Record types with priority field

The deSEC DNS API does not explicitly support structured records fields (such as the priority field used for MX, SRV and the like).

Instead, those fields are expected to be concatenated in the conventional order used for zone files, with spaces in between them. For MX RRsets, that means that the priority is located at the beginning of the record content, separated from the rest of it by a space (e.g. 10 mx.example.com.).

CDNSKEY, CDS, DNSKEY record

These records are managed automatically by deSEC. However, our API allows adding additional values for specialized purposes. Regular, automatic DNSSEC operation does not require deSEC users to touch these records.

Using these record types inappropriately may break proper functioning of your domain. If you know what you’re doing, you can use these record types for announcing extra DNSSEC public keys, for example in order to orchestrate keys when your zone is signed by several DNSSEC operators independently (“multi-signer setup”, see also RFC 8901).
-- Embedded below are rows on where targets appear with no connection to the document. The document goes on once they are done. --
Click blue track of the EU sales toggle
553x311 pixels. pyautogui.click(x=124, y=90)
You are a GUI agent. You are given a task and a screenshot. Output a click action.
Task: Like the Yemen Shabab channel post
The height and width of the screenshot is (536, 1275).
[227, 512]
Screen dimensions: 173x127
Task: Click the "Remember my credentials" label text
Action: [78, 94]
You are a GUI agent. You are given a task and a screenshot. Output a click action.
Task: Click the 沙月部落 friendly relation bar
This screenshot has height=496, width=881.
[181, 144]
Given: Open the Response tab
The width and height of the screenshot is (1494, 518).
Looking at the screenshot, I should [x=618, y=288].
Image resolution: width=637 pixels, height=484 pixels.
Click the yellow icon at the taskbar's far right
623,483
Note: Manually provided records are published in addition to the ones managed automatically by deSEC. As a consequence, the TTL values of extra records configured at the zone apex are ignored by the API, and manually provided records are published with the same TTL as automatic ones.

CNAME record
  • The record value (target) must be terminated by a dot . (as in example.com.). Only one value is allowed.

  • A CNAME record is not allowed when other records exist at the same subname. This is a limitation of the DNS specification.
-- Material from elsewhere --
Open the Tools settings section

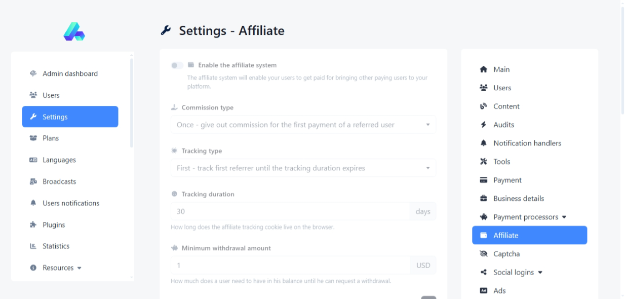[501, 162]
  • Due to the previous limitation, a CNAME is not allowed at the zone apex (empty subname), as it would always collide with the NS record (and the internally managed SOA record).

    If you need redirect functionality at the zone apex, consider using the HTTPS record type which serves exactly this purpose. Although new, browser vendor support is under way (with Chrome planning to roll out experimental support in February 2021).

DNSKEY record
See notes on the CDNSKEY, CDS, and DNSKEY record types.
MX record
The MX record value consists of the priority value and a mail server name, which must be terminated by a dot .. Example: 10 mail.a4a.de.
NS record
  • The record value must be terminated by a dot . (as in ns1.desec.io.).
  • The use of wildcard RRsets (with one component of subname being equal to *) of type NS is discouraged. This is because the behavior of wildcard NS records in conjunction with DNSSEC is undefined, per RFC 4592, Sec. 4.2.
TXT record

The contents of the TXT record must be enclosed in double quotes. Thus, when POSTing to the API, make sure to do proper escaping etc. as required by the client you are using. Here’s an example of how to create a TXT RRset:

curl -X POST https://desec.io/api/v1/domains/{name}/rrsets/ \
    --header "Authorization: Token {token}" \
    --header "Content-Type: application/json" --data @- <<< \
    '{"type": "TXT", "records": ["\"test value1\"","\"value2\""], "ttl": 3600}'

Binary record contents are supported, but subject to various escaping rules (both JSON and TXT record syntax; in addition, certain non-printable characters are not accepted even when unicode-escaped, like \u0000). Still, you can store any binary data by using DNS-style \DDD encoding for your binary data (see RFC 1035 Sec. 3.3.14 and 5.1). For example, a carriage return (\r) can be stored as \013. (Note that JSON encoding needs to be applied on top of that, so a valid records field would be ["\"\\013\""].)